Arun Kumar DasJan 20, 2022, 05:17 PM | Updated 05:16 PM IST
World Bank approves $125 million loan to Bengal.

World Bank approves $125 million loan to Bengal.


Supporting the state's efforts to help poor and vulnerable groups access social protection services, the World Bank has approved a $125 million loan to the Government of West Bengal.

The COVID-19 pandemic has highlighted the need to focus on building capabilities of state governments to deliver inclusive and equitable social protection in times of crisis.

India’s eastern state of West Bengal runs more than 400 programmes that provide social assistance, care services, and jobs. Most of these services are offered through an umbrella platform called Jai Bangla.

The West Bengal Building State Capability for Inclusive Social Protection Operation will support these interventions at the state level, with particular focus on vulnerable groups such as women, tribal and scheduled caste households and the elderly, as well as households in the state’s disaster-prone coastal regions.

A recent survey found that while food and in-kind transfers reach most poor and vulnerable households in West Bengal, the coverage of cash transfers is weak.

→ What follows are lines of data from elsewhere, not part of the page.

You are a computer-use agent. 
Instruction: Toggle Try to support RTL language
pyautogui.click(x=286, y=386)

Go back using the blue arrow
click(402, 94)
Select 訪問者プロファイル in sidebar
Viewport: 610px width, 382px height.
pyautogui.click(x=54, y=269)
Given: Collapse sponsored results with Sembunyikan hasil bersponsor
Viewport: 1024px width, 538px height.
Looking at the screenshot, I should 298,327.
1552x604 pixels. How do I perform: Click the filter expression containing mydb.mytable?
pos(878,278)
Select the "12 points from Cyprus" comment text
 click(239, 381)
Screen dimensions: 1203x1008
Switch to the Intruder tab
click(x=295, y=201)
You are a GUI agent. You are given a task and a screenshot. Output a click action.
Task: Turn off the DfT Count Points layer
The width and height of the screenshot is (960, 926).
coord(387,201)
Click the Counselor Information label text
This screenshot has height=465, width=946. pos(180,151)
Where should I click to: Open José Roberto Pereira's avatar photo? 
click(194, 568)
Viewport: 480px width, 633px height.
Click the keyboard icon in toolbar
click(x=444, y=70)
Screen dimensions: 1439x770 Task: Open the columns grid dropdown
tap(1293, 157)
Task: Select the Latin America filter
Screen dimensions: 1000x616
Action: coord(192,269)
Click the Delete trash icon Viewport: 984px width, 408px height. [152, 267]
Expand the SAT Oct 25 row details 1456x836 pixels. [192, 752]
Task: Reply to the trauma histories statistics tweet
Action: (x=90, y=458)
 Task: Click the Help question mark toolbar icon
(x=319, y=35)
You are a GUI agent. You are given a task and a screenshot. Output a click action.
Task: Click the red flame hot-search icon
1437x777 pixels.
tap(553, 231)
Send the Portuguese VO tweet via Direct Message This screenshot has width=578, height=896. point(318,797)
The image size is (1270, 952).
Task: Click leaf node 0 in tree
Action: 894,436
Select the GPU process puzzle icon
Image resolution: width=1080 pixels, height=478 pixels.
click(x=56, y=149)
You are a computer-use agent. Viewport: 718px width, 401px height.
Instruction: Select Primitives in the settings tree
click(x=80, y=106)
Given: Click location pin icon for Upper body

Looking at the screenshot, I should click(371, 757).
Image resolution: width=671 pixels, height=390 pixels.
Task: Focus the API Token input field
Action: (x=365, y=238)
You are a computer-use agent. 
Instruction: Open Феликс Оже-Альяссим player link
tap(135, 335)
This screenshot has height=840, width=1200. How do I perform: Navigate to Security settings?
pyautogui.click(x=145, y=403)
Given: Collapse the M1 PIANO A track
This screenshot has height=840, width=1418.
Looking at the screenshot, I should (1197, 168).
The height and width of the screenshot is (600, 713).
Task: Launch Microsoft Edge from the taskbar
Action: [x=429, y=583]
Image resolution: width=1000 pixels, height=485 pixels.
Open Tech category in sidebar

Access to social pensions by elderly, widows and disabled persons, in particular, is also weak due to cumbersome application processes and lack of automated systems for application and eligibility verification.

Over the next four years, the operation will help strengthen the state’s capability to expand coverage and access to social assistance and to deliver cash transfers for the poor and vulnerable through a consolidated social registry.

“With its fast-growing urban population and pockets of urban poor, West Bengal has recognised the need to move from a fragmented, scheme-based social protection system to providing an integrated basket of social protection benefits and services to its most vulnerable citizens,” said Junaid Ahmad, the World Bank’s Country Director in India.

“The project will support and strengthen the state’s capability in this area to ensure that it can deliver social protection services — both cash and in-kind — to all its vulnerable citizens.”

West Bengal faces challenges related to manual data entry, inconsistent beneficiary data across departments, and lack of data storage and data exchange protocols. The operation will help digitise the state’s unified delivery system, the Jai Bangla platform, to help consolidate disparate social assistance programs and speed the delivery of social pensions to vulnerable and poor households.

The World Bank’s Executive Board of Directors has approved the project which will also support the creation of a tele-consultation network for social care services, complemented by a cadre of case management workers who can help households with advice on eldercare and links to health services and facilities.

It will also create an institutional platform to improve coordination and effectiveness of government interventions to address the state’s low participation of women in the labour force.

“Lack of coordination among departments leads to duplication of efforts in service delivery. The project will assist in overall system improvements, helping to significantly improve the capacity of the state government to identify beneficiaries faster, track expenditures, and plan and monitor benefit delivery for the vulnerable,” said Shrayana Bhattacharya, Qaiser M. Khan and Ambrish Shahi, World Bank’s task team leaders for the project.